### TEXTE FOURNI
+++

MST en augmentationOutre les importants problèmes d’addiction et d’overdose qu’il engendre, le chemsex en tant que pratique sexuelle à haut risque favorise la propagation des maladies sexuellement transmissibles telles que les gonorrhées, gonocoques, l’hépatite C, ou encore la syphilis (+70% en 10 ans) et le VIH. Pour de nombreuses associations, le phénomène est tel qu’il a été comparé à l’épidémie de Sida qui avait touché notamment la communauté gay dans les années 80. Toujours selon le rapport « les dernières données disponibles concernant les découvertes de séropositivité au VIH montrent que les HSH demeurent le groupe le plus vulnérable, représentant 45% des découvertes en 2017‐2018. »
La prophylaxie pré-exposition, une pilule prise avant les rapports sexuels pour réduire le risque d’infection, joue aussi son rôle néfaste, réduisant encore la propension à l’usage de préservatif. Les chemsexeurs étant de toute façon tellement défoncés, qu’ils y auront difficilement recours, surtout quand les orgies durent plusieurs jours et que les partenaires s’alternent.
Rapport Attentes et PArcours liés au CHEmSex, de l’OFDT.
Accidents et violences
Mélange de substances psychoactives, effacement de la perception des risques, absence de sommeil pendant plusieurs jours… tout est réuni pour les dérapages. Et pas seulement ceux qui poussent un homme à croire qu’il est en état de conduire sans causer d’accident.
En 2016, Vice s’intéressait à la scène chemsex de Londres « deux procès ont mis en lumière le côté obscur de la scène chemsex londonienne : celui de Stephen Port, condamné pour le viol et le meurtre de quatre jeunes hommes dans l’est de Londres, et celui de Stefano Brizzi, condamné pour avoir partiellement mangé le cadavre d’un policier de la ville avant de le dissoudre dans de l’acide. Les deux tueurs ont utilisé le chemsex (…) comme une justification à leurs meurtres sordides. Alors que le chemsex revenait constamment sur le tapis pendant ces affaires judiciaires, cette sous-culture de niche a été stigmatisée comme un milieu macabre et pervers. »

+++

### ITEMS AFFICHÉS
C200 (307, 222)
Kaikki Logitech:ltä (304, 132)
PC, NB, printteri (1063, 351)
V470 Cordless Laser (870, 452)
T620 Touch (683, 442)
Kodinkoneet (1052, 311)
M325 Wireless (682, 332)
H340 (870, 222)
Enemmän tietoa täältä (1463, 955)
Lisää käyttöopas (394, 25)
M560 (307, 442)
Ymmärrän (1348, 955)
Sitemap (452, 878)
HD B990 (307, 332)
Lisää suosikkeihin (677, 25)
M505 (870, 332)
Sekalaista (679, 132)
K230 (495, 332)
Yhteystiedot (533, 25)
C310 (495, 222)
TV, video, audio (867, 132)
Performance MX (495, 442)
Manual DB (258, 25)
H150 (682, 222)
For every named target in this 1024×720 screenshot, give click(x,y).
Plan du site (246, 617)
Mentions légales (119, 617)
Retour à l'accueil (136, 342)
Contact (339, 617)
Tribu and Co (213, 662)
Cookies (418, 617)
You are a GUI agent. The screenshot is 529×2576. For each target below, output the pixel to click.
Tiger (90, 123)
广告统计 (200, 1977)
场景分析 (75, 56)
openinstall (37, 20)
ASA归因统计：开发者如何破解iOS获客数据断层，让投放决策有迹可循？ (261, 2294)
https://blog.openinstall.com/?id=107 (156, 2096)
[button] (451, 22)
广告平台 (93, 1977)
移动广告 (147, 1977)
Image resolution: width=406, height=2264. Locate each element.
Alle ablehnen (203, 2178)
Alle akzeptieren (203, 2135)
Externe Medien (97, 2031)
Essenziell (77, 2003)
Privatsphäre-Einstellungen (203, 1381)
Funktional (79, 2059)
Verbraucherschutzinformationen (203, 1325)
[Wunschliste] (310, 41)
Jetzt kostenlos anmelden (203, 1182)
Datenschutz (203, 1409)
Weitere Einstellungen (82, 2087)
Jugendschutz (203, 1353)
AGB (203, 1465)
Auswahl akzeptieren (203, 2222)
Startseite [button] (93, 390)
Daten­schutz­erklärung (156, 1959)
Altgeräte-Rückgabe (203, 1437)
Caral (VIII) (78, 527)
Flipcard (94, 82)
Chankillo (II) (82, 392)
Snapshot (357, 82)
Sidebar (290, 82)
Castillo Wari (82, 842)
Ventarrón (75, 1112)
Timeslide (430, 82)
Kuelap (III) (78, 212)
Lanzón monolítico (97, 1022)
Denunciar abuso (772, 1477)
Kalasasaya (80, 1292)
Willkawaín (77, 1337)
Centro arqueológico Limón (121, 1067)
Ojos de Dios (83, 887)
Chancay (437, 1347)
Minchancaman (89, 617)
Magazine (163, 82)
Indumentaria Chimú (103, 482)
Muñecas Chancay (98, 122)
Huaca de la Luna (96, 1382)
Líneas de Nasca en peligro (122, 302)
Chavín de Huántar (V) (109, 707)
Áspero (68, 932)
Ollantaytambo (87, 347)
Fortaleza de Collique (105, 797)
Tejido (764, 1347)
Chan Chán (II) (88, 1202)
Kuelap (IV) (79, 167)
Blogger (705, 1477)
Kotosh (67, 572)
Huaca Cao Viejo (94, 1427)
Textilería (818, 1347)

+++

### TÂCHE À FAIRE A
D'après le texte sur le chemsex, quelle part des découvertes de séropositivité au VIH les HSH représentaient-ils en 2017‐2018 ?
### TÂCHE À FAIRE B
Recopiez le passage du texte sur le chemsex compris entre "Accidents et violences" et "sans causer d’accident.", inclus.
### TÂCHE À FAIRE C
Rédigez la suite du texte sur le chemsex, en reprenant après sa dernière phrase.
Les items n'ont aucun lien avec le texte sur le chemsex.

### ZONE DE RÉPONSE A
Les HSH représentaient 45% des découvertes en 2017‐2018.

### ZONE DE RÉPONSE B
Accidents et violences
Mélange de substances psychoactives, effacement de la perception des risques, absence de sommeil pendant plusieurs jours… tout est réuni pour les dérapages. Et pas seulement ceux qui poussent un homme à croire qu’il est en état de conduire sans causer d’accident.

### ZONE DE RÉPONSE C
La même année, l’Italie était secouée par l’assassinat particulièrement sanglant d’un jeune homme de 23 ans, Luca Varani. Contacté, via une de ces applications de rencontre, il sera torturé et massacré par deux chemsexeurs qui s’endormirent à côté de son cadavre meurtri de plus de cent coups de couteau et de marteau. Avant de se suicider, un des deux meurtriers confessera : « Je ne sais pas comment j’ai pu me transformer en un tel animal« .
En 2018, Christophe Michel, mari de l’ homme politique et militant associatif Jean-Luc Romero mourrait à 31 ans, d’une surdose de drogue au cours d’une session de chemsex.
Ce triste palmarès n’étant évidement que la face émergée de l’iceberg, les cas les plus éclatants. Les viols, comme les dommages psychiques pouvant difficilement être évalués.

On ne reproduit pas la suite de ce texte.